So you’d like to build a new fabrication facility in China, or just add some capabilities to your existing plant? Well, the U.S. Government may want to have a look at that transaction—and may soon have the authority to stop that transaction.

On June 13, a bipartisan group of U.S. lawmakers issued a new draft of the National Critical Capabilities Defense Act of 2022 (Revised NCCDA) which proposes to establish outbound investments reviews.

The concept of outbound investment reviews—screening U.S. investments abroad!—may sound novel, but it is not entirely new. The proposal has been introduced several times before in Congress but has not yet come close to passage or implementation. However, this legislation seems to have bipartisan support and contemplates an enormous scope, so it is worth examining what may be coming into effect in the next year or two. 

Who conducts the review

Under the proposed Act, the Committee on National Critical Capabilities (CNCC) would review outbound investment transactions and act as reverse version of the Committee on Foreign Investment in the U.S. (CFIUS). The CNCC would be composed of at least the heads of twelve U.S. government agencies and the Committee’s President would serve as the chairperson, a very similar organization to that of CFIUS.

Goal of the review

The aim of the Committee would be to oversee U.S. capital flow to countries and entities considered to be foreign adversaries of U.S. national security interests (e.g., China and Russia), and to implement a screening mechanism for those investments.

Requirements and scope of the review

The proposed legislation would require a mandatory notification 45 days prior to conducting a covered transaction when involving “countries of concern” or “entities of concern.” It targets entities domiciled in a country of concern (China, Russia, Iran, North Korea, Cuba, and Venezuela) as well as entities “affiliated with” or “influenced by” these same countries. The scope of “influenced by” has yet to be determined, but could conceivably give the committee a fairly broad scope for its review. 
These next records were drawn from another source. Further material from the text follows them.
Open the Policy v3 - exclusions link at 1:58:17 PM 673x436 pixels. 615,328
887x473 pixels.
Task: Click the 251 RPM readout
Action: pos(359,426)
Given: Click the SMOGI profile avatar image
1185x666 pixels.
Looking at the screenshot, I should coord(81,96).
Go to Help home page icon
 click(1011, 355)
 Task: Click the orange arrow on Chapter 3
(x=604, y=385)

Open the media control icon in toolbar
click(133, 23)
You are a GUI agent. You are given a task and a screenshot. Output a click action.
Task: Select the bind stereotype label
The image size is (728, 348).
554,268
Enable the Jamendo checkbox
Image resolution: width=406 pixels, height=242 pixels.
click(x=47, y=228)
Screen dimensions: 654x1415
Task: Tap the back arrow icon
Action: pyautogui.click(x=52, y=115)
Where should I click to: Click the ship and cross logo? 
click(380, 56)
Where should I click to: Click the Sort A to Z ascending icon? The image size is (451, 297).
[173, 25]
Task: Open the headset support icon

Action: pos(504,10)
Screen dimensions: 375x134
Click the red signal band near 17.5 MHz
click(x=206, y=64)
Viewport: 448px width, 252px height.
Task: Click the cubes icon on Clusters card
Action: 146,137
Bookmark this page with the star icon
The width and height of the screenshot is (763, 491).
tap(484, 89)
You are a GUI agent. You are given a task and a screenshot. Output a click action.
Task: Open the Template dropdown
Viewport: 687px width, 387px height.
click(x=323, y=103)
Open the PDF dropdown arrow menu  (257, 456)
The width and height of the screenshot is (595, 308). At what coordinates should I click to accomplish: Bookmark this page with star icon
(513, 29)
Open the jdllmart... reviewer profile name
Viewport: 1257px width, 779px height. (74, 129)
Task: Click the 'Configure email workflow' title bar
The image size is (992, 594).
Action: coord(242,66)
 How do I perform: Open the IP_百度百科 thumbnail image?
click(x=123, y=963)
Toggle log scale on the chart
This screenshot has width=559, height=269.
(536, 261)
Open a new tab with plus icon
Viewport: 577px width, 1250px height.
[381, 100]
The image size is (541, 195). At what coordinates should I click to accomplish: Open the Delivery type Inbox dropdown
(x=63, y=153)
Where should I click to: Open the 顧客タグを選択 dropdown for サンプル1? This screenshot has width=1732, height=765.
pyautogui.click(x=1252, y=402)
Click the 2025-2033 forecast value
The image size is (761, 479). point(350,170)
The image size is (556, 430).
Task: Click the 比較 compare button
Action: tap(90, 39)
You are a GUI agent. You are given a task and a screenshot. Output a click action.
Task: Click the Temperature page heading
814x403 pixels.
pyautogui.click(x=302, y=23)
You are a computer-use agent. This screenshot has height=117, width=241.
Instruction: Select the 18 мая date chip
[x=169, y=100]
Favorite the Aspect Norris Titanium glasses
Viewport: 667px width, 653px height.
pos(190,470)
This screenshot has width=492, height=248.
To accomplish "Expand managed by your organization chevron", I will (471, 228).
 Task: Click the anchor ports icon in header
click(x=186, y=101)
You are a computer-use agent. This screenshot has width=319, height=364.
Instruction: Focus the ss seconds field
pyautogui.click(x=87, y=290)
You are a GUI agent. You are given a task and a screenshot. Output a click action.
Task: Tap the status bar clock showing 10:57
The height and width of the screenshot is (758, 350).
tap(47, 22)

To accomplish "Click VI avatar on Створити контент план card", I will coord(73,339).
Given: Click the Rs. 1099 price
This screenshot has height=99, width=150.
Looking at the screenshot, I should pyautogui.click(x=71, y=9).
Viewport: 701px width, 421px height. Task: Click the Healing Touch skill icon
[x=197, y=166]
The measure’s scope is further broadened by the fact that it would not only apply to investment transactions, but it could also cover any activity by a U.S. or non-U.S. entity or its affiliate that:

  • builds, develops, produces, manufactures, fabricates, refurbishes, expands, shifts, services, manages, operates, utilizes, sells, or relocates a national critical capability to or in a country of concern;

  • shares, discloses, contributes, transfers, or licenses to an entity of concern any design, technology, intellectual property, or knowhow, including through open-source technology platforms or research and development, that supports, contributes to, or enables a national critical capability by an entity of concern or in a country of concern; or

  • provides capital to, consults for, or gives any guidance, facilitating access to financial resources for a national critical capability for an entity of concern or a country of concern.

So large-scale development projects, R&D collaborations, or even foreign manufacturing could all be subject to screening and restriction by the committee.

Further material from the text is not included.